Statenvertaling

Richteren 20:17-26 Statenvertaling (SV1750)

17. En de mannen van Israel werden geteld, behalve Benjamin, vierhonderd duizend mannen, die het zwaard uittrokken; deze allen waren mannen van oorlog.

18. En de kinderen Israels maakten zich op, en togen opwaarts ten huize Gods, en vraagden God, en zeiden: Wie zal onder ons vooreerst optrekken ten strijde tegen de kinderen van Benjamin?
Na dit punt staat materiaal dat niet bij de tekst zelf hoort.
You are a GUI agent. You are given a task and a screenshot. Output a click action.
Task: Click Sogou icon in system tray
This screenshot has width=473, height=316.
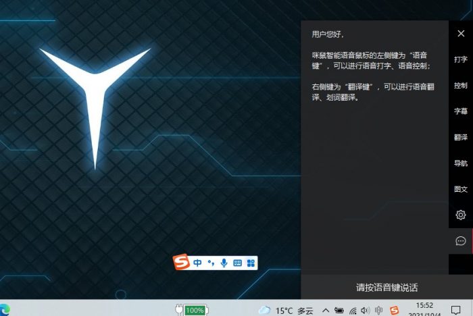pyautogui.click(x=394, y=310)
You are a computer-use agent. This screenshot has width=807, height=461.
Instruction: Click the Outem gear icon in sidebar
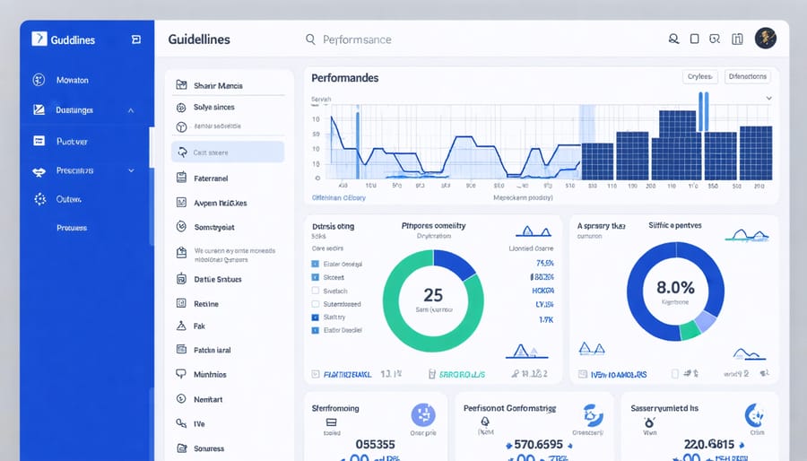[39, 199]
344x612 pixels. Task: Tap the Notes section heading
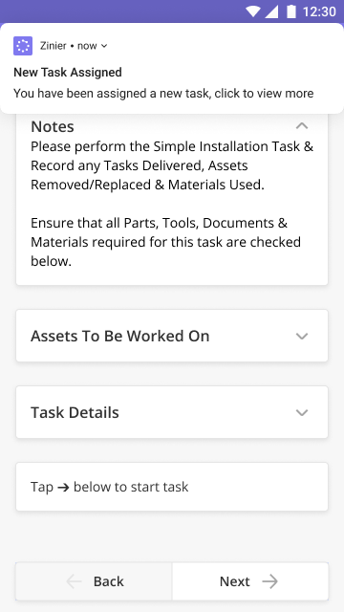click(x=53, y=126)
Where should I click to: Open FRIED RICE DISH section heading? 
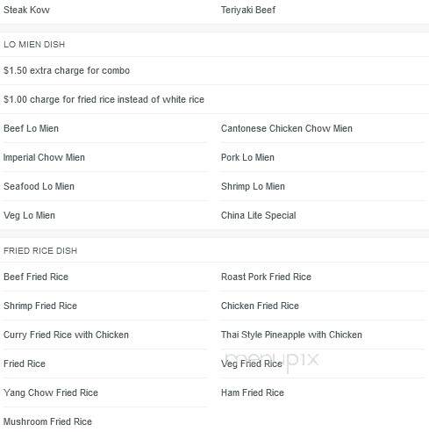pos(40,251)
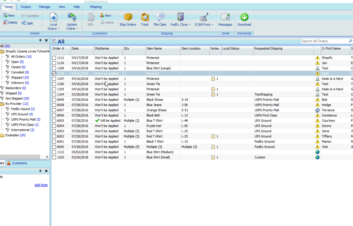
Task: Click the Split orders icon
Action: pyautogui.click(x=24, y=23)
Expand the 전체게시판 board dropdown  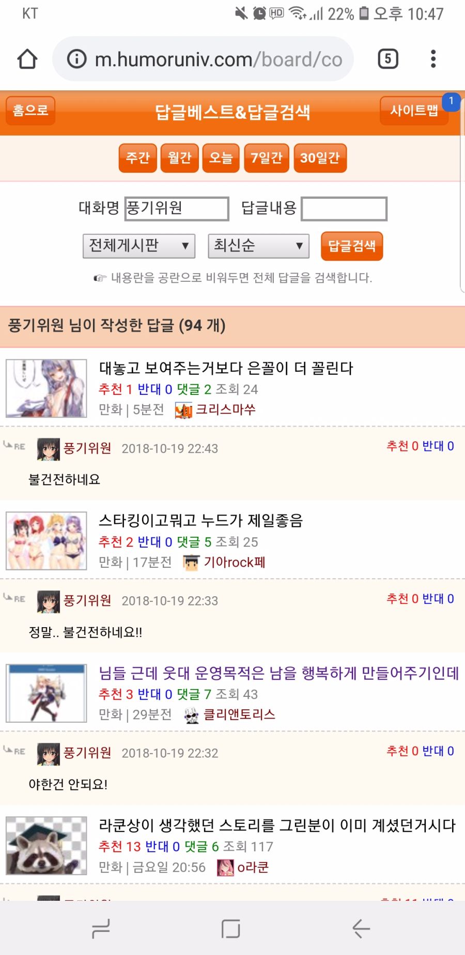139,246
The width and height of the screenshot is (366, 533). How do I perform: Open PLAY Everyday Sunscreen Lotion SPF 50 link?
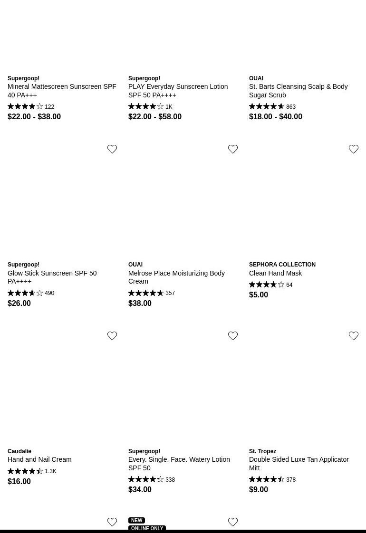pos(178,91)
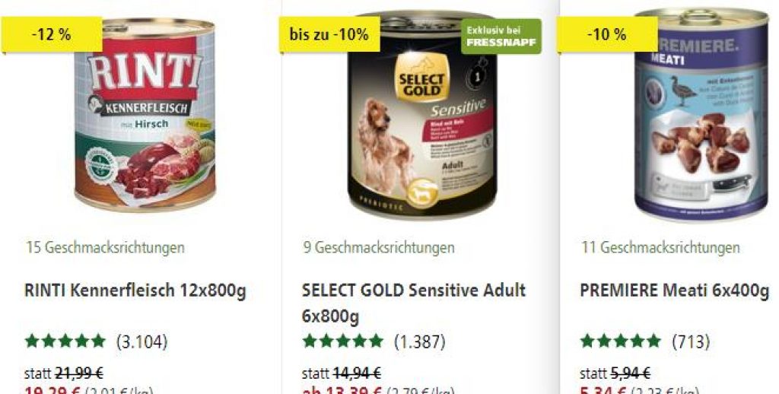The height and width of the screenshot is (394, 779).
Task: Click the 'Exklusiv bei FRESSNAPF' green badge
Action: click(x=501, y=37)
En de HEERE zeide: Juda vooreerst.

19. Alzo maakten zich de kinderen Israels in den morgenstond op, en legerden zich tegen Gibea.
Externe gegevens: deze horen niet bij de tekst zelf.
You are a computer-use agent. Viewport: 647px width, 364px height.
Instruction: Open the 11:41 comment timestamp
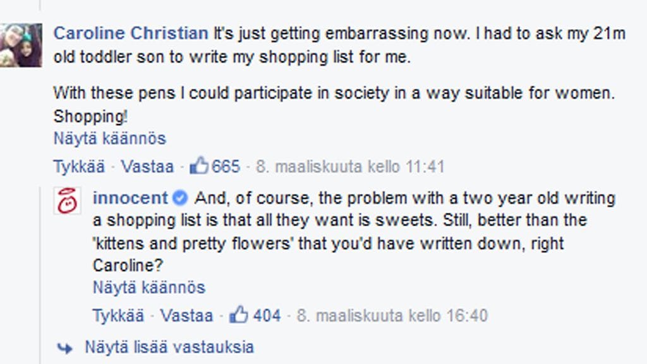(x=350, y=167)
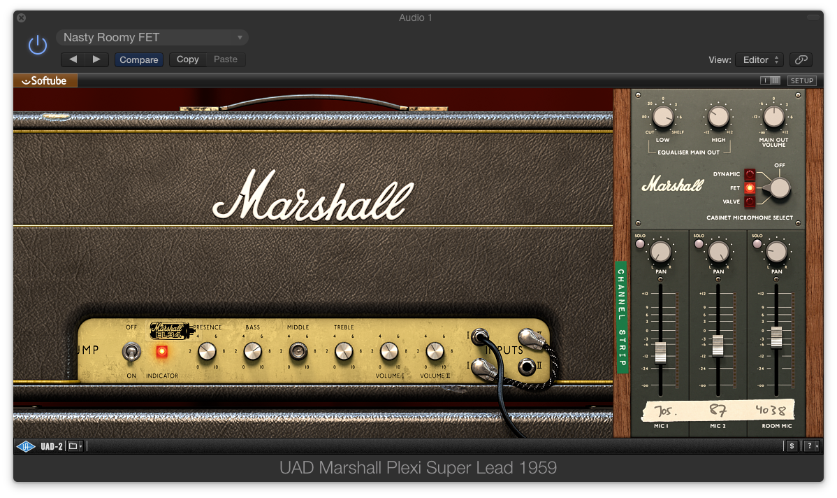Open help via the question mark icon
The width and height of the screenshot is (837, 498).
tap(808, 446)
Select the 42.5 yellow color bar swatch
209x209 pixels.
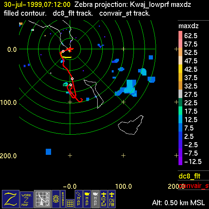180,69
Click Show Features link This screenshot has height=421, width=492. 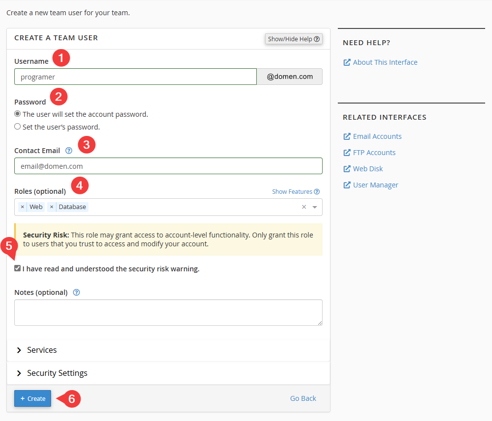[x=292, y=191]
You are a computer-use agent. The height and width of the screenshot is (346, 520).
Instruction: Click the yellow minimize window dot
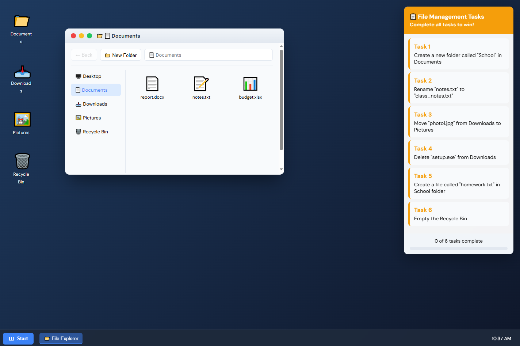(81, 36)
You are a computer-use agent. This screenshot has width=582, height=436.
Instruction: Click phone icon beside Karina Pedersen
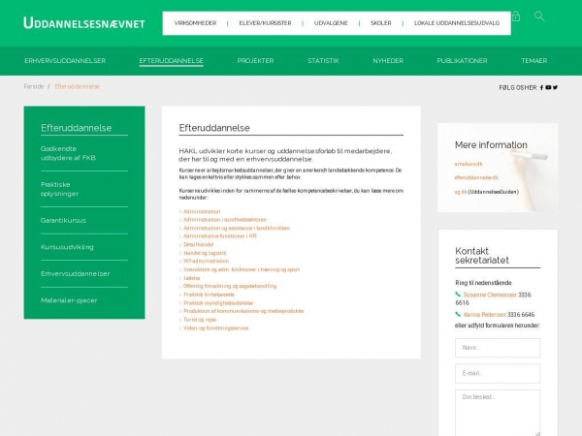459,314
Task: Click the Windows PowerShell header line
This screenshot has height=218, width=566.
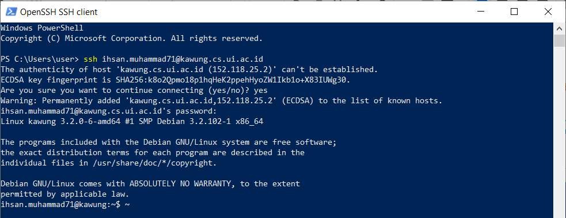Action: [42, 28]
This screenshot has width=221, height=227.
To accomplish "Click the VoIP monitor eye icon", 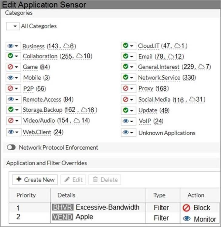I will [125, 121].
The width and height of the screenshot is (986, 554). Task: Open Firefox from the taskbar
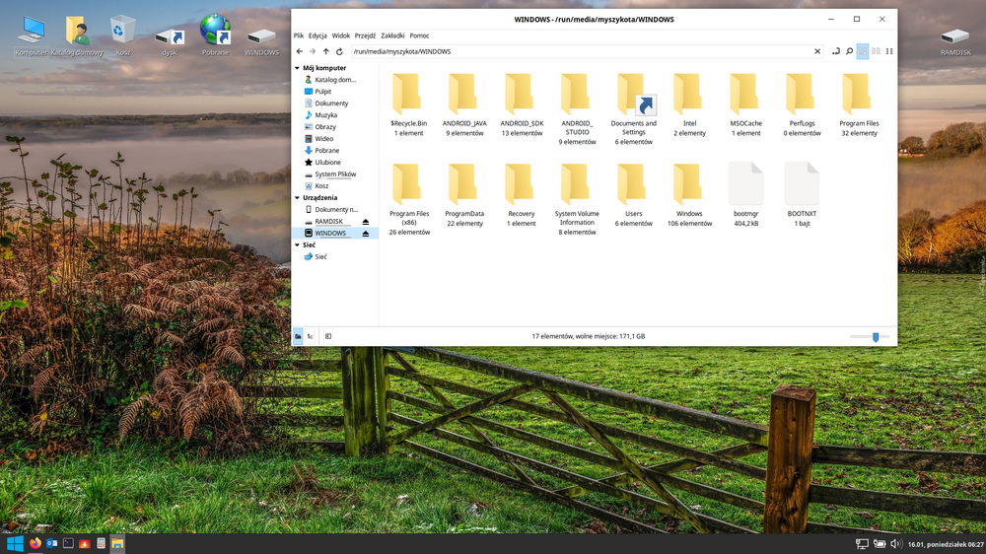click(35, 543)
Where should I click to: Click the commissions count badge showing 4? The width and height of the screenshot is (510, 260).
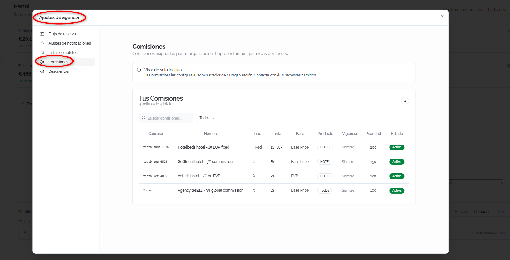pos(405,101)
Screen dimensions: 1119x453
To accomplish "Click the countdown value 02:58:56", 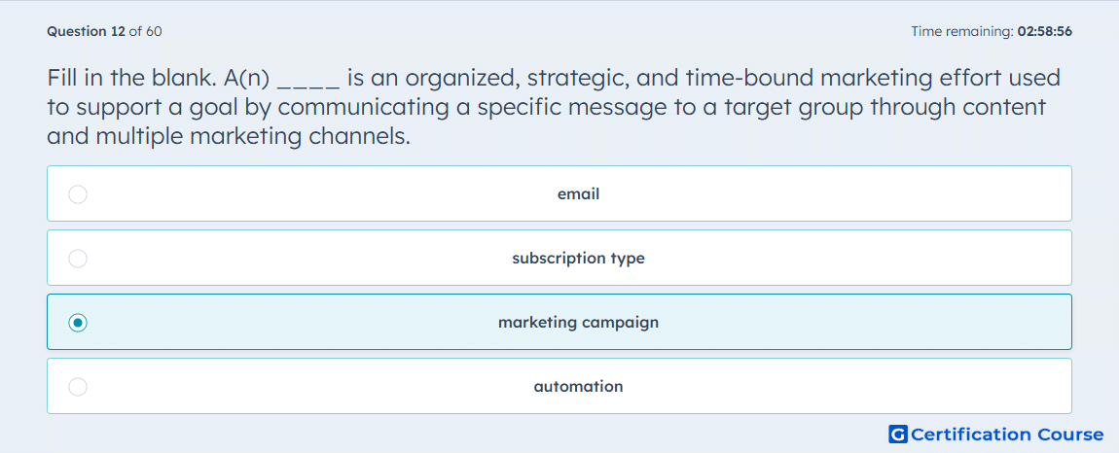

20. En de mannen van Israel togen uit ten strijde tegen Benjamin; voorts schikten de mannen Israels den strijd tegen hen bij Gibea.
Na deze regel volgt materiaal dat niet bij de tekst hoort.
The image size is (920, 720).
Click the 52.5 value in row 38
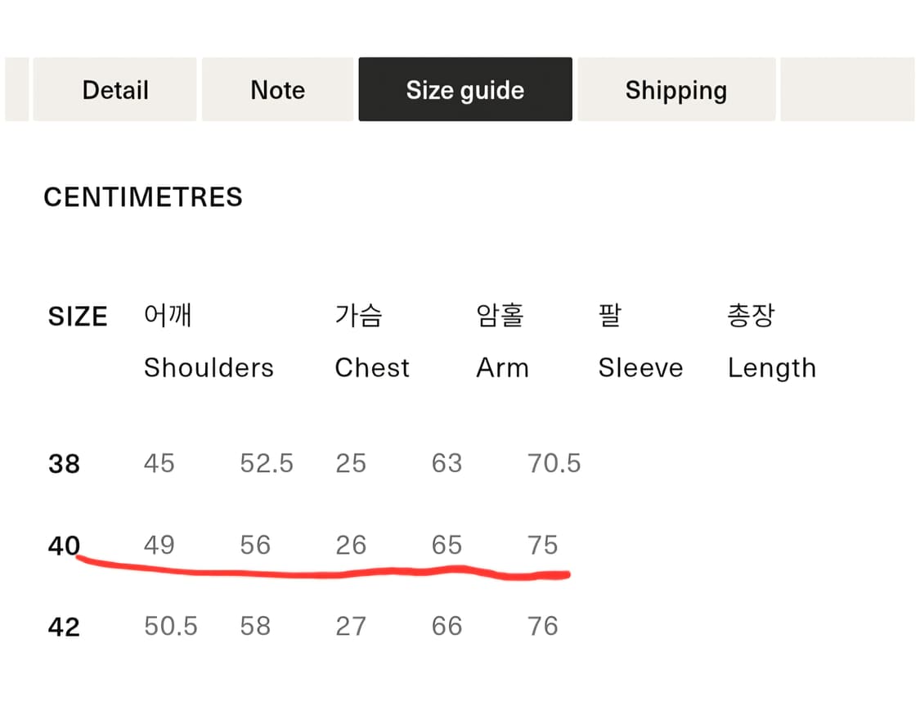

21. Toen togen de kinderen van Benjamin uit van Gibea, en zij vernielden ter aarde op dien dag van Israel twee en twintig duizend man.

22. Doch het volk versterkte zich, te weten de mannen van Israel, en zij beschikten den strijd wederom ter plaatse, waar zij dien des vorigen daags geschikt hadden.

23. En de kinderen Israels togen op, en weenden voor het aangezicht des HEEREN tot op den avond, en vraagden den HEERE zeggende: Zal ik weder genaken ten strijde tegen de kinderen van Benjamin, mijn broeder? En de HEERE zeide: Trekt tegen hem op.

24. Zo naderden de kinderen Israels tot de kinderen van Benjamin, des anderen daags.

25. En die van Benjamin trokken uit hun tegemoet, uit Gibea, op den tweeden dag, en velden van de kinderen Israels nog achttien duizend man neder ter aarde; die allen trokken het zwaard uit.

26. Toen togen alle kinderen Israels en al het volk op, en kwamen ten huize Gods, en weenden, en bleven aldaar voor het aangezicht des HEEREN, en vastten dien dag tot op den avond; en zij offerden brandofferen en dankofferen voor het aangezicht des HEEREN.